Background: Monoclonal gammopathy of undetermined significance (MGUS) is the precursor to multiple myeloma (MM). MM disproportionately affects black individuals, but the cumulative risk of progression from MGUS to malignancy does not differ by race. Hence, the racial disparities in MM incidence appear to arise from differences in the occurrence of MGUS. Nonetheless, MGUS has been studied mainly in white populations; the study that first described the natural history of MGUS was conducted by Kyle, et al. (2006) in 97.3% white Olmsted County, Minnesota. Methods: We determined the prevalence of MGUS among black South African men >30 years of age at the Chris Hani Baragwanath Academic Hospital in Johannesburg. We conducted serum protein electrophoresis (SPEP) and free light chain (FLC) quantification and used the same criteria for MGUS as the Olmsted County studies: a monoclonal protein on SPEP or an abnormal FLC-ratio plus elevation in the appropriate FLC. We also investigated the association between MGUS and various clinical and behavioral factors.

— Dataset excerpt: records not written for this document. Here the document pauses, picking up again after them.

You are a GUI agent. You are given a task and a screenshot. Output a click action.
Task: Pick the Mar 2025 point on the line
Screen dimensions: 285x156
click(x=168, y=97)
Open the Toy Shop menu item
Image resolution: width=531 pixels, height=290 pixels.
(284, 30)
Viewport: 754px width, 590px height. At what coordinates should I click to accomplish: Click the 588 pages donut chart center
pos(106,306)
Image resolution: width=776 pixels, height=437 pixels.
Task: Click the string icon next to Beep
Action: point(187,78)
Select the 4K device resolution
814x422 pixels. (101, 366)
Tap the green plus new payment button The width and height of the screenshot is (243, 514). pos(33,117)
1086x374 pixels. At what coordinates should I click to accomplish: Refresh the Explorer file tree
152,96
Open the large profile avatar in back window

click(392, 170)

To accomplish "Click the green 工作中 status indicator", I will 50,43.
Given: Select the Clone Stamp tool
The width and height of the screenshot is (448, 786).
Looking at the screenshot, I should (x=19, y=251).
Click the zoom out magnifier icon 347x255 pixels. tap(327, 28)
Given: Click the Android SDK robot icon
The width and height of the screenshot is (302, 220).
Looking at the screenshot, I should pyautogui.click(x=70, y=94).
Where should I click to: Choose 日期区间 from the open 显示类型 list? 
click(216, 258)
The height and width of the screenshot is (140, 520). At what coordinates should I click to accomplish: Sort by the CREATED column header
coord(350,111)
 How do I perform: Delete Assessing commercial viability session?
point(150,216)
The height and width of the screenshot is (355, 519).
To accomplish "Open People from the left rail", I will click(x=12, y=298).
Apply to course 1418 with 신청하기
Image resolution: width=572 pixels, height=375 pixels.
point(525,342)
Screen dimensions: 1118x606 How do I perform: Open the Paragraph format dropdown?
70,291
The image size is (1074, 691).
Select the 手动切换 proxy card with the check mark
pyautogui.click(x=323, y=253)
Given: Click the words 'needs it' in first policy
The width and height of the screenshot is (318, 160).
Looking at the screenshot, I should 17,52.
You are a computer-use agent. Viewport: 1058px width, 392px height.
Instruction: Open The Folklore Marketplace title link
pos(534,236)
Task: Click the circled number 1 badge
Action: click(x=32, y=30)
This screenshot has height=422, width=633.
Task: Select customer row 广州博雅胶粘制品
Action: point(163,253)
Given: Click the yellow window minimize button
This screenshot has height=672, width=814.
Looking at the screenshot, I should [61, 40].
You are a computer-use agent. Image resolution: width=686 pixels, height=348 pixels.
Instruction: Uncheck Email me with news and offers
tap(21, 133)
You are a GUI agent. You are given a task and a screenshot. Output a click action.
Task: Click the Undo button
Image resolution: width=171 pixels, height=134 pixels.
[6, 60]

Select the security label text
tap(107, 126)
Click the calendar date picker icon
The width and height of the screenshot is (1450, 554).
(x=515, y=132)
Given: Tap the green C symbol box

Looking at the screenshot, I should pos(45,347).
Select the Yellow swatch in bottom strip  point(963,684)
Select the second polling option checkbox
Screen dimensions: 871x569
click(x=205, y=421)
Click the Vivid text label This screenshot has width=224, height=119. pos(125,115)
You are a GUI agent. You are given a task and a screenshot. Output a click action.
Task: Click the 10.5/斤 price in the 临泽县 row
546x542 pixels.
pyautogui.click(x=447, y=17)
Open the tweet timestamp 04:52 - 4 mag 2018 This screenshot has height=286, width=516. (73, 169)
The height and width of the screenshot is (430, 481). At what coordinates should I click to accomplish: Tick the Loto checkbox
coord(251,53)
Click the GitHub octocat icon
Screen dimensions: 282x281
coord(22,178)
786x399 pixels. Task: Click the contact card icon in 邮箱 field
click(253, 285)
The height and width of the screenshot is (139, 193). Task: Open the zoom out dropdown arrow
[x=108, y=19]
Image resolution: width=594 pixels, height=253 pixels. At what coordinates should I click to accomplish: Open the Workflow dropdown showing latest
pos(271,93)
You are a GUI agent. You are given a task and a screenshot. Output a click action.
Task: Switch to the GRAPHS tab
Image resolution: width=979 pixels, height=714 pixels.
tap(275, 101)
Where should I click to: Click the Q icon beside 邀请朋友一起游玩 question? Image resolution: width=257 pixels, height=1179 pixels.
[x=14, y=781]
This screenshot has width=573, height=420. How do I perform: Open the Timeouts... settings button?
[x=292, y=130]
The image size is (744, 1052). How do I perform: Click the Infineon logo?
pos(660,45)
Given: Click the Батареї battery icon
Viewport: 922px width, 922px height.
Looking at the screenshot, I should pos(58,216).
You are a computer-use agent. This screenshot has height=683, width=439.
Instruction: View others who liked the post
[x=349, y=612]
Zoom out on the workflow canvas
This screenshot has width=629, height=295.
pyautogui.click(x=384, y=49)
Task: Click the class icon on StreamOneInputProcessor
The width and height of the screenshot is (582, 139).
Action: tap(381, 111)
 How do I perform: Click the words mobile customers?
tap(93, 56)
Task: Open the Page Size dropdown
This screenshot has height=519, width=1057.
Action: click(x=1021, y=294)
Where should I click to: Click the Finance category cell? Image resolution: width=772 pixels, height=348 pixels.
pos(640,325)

Results: The prevalence of MGUS in our cohort (n=386) was 8.03% (95%CI 5.32-10.74), nearly 1.6-fold higher than in Olmsted County males. In a univariable logistic regression model, MGUS was associated with HIV status (odds ratio (OR) 2.39, 95%CI 0.95-5.51), but in the adjusted model that also included body mass index (BMI) and cigarette use, the magnitude of the association decreased to an OR of 2.17 and was not statistically significant. MGUS was associated with current (vs. never) cigarette smoking in both univariable (OR 5.2, 95%CI 1.53-24.0) and multivariable (OR 4.11, 95%CI 1.08-20.4) models. Conclusions: Not only did we find the prevalence of MGUS in black South African men to be substantially higher than in white populations, but we also report that MGUS cases are associated with potentially modifiable risk factors. Building on this pilot study, a larger study is currently underway powered to confirm the relationship between MGUS and HIV, as well as between MGUS and cigarette smoking, in a black African population inclusive of both genders. Future studies designed to evaluate genetic and matched-environmental contributions may elucidate racial disparities and facilitate the development of strategies to prevent plasma cell malignancies.

*Covariates with p<0.15 were included in the multivariable model.